| > Have we seen the slightest proof of opposite? Well, for one, I see no competition. I don't know what the technical definition of "special" is, but I'd say being the only one counts for something. > What senses might you consider as enough practical? Have you heard about Koko? What do you think about corvidae? I know both and I know this is a slippery slope. You should know my love for animals runs deep, but I really struggly to put them in the same league as us. I took a shortcut with saying "practical", because this discussion is way too deep to be performed A) by me and B) on HN. Practical means something like, can they adapt their skills as widely as we can? Can they adapt to uncommon situations? Not subtly or in theory, like solving some puzzle, but really practical? There is nothing subtle about a human becoming a parkour world champignon (I'm leaving this in, just too good) or adapting to life in a submarine (or learning chess, or whittling, or making tea, and many literal millions more examples). Maybe I am overlooking something, but the skills these animals show seem really minor compared to what even disadvantaged humans are capable of. |
> Practical means something like, can they adapt their skills as widely as we can?

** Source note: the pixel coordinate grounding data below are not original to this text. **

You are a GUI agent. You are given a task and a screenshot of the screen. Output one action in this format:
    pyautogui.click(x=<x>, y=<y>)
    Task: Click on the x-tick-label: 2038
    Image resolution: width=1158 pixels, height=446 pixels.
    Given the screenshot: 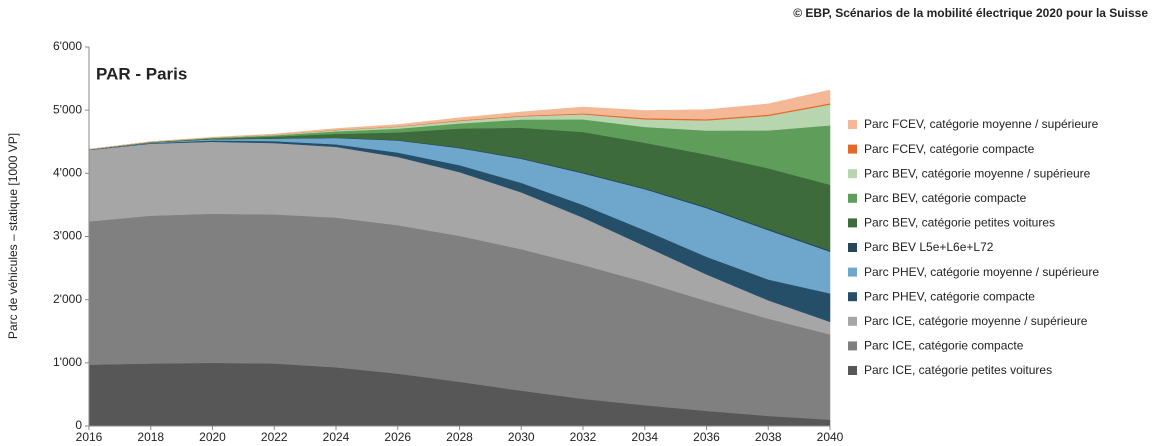 What is the action you would take?
    pyautogui.click(x=768, y=437)
     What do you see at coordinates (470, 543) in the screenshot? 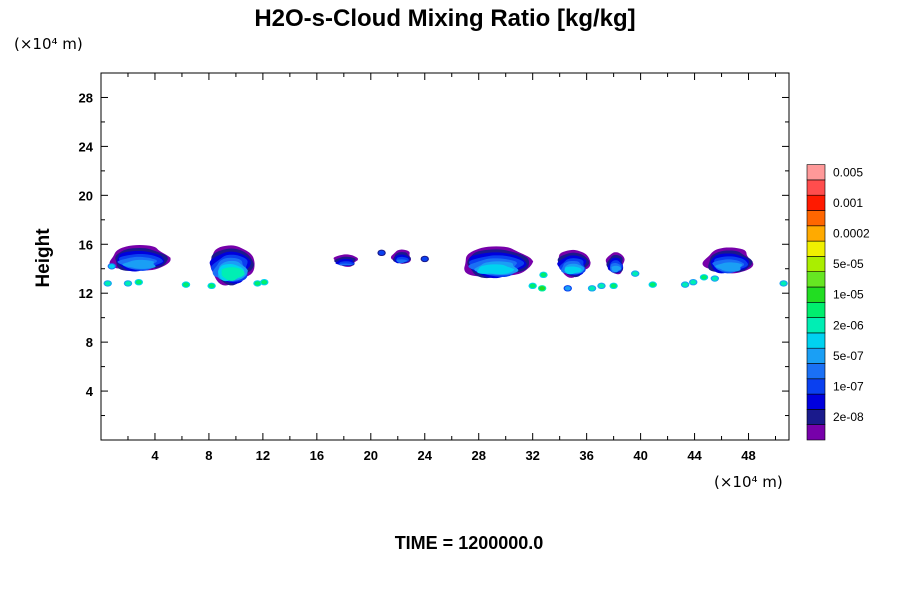
I see `time-label: TIME = 1200000.0` at bounding box center [470, 543].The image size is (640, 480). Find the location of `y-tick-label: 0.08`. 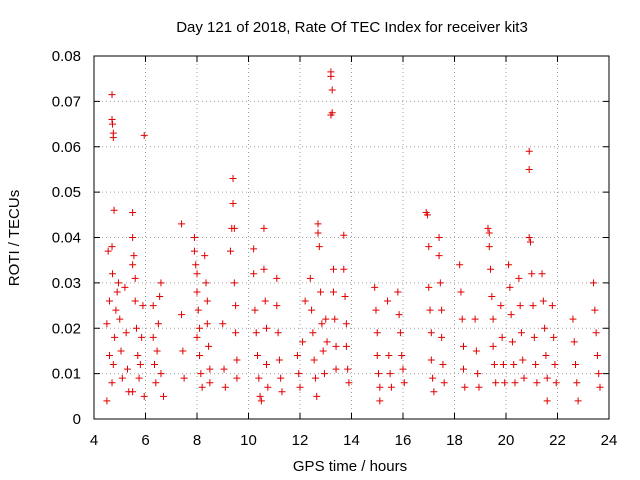

y-tick-label: 0.08 is located at coordinates (66, 56).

The most crucial (in my opinion, which has been not introduced to any more crucial points) difference between us and Koko is that we can hold our breath and gorillas can not. That leaded us to develop speech in the seance that speechless group of apes can not win an exactly same group of apes with more developed communicative ability. This, and probably nothing more, has led to such a large gap between humans and apes, so large that humans have ceased to see the relationship between themselves and apes.

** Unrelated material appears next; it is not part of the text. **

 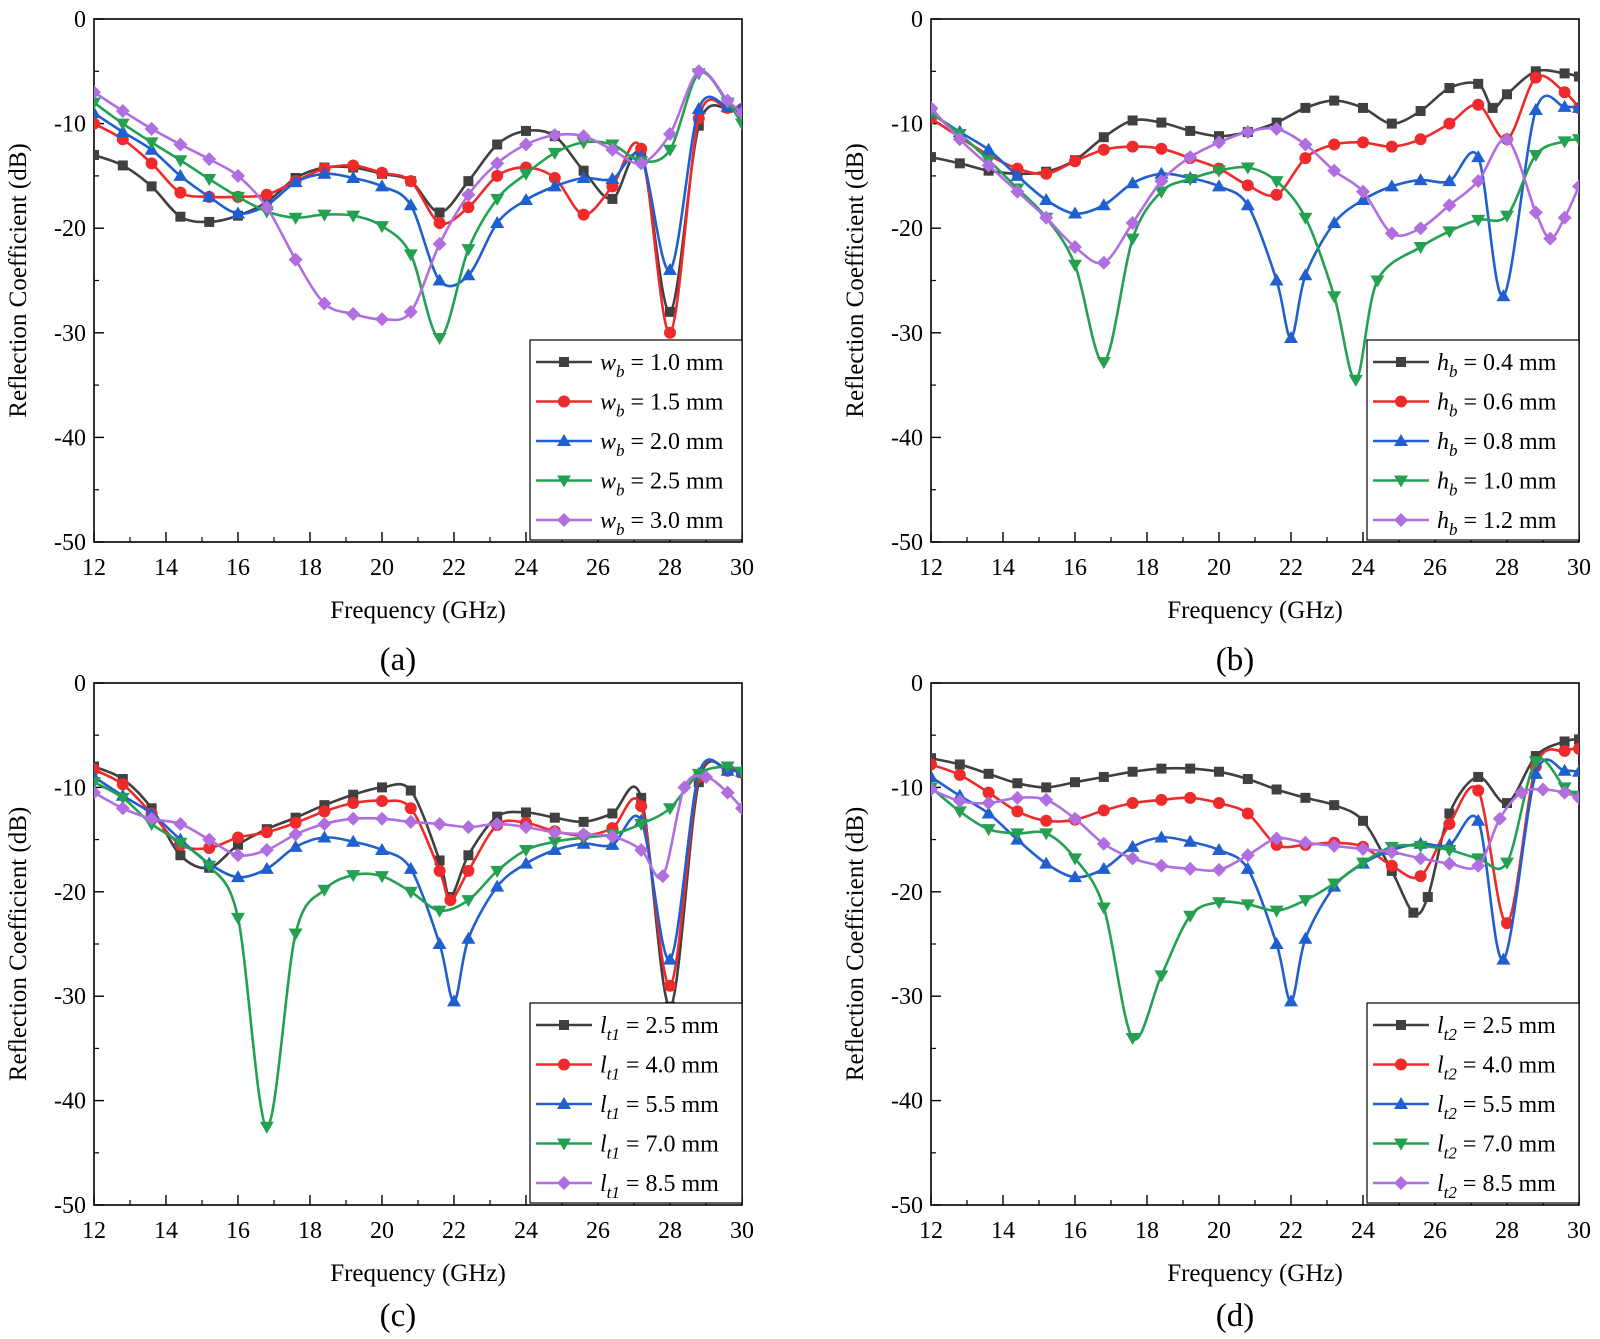 What do you see at coordinates (1435, 1231) in the screenshot?
I see `x-tick-label: 26` at bounding box center [1435, 1231].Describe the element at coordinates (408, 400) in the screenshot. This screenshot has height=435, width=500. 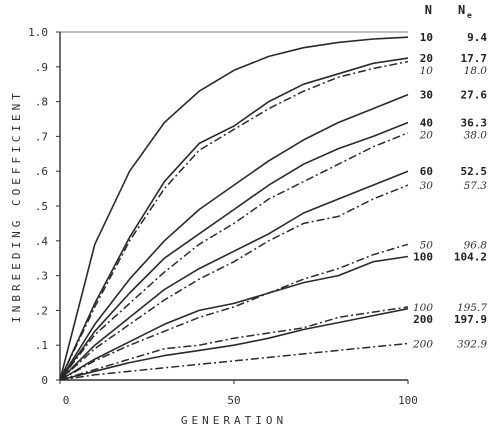
I see `x-tick-label: 100` at that location.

I see your understanding of "practical" as something specialized, like agricultural revolution. But why a gorilla should start planting foods if it knows that nobody is going to protect its crops while sleeping because of just lack of common language?
> Can they adapt to uncommon situations?
What can be more uncommon than living on a trees without a warm house and typically without any house at all, without regular nutrition, with a lot of really different enemies from tiny insects to giant cats, with a regular fights, with no democracy and law and medicine?
Being disadvantaged requires to face some uncommonities every day, what about office managers? Disadvantaged people (if they are just poor men and not disabled ones on welfare) can easily survive nuclear war because most of them are OK about living in a similar to gorillas livestyle, but I can not believe that most of average Joes survive a situation when their money are going to cost nothing because of lack of civilization.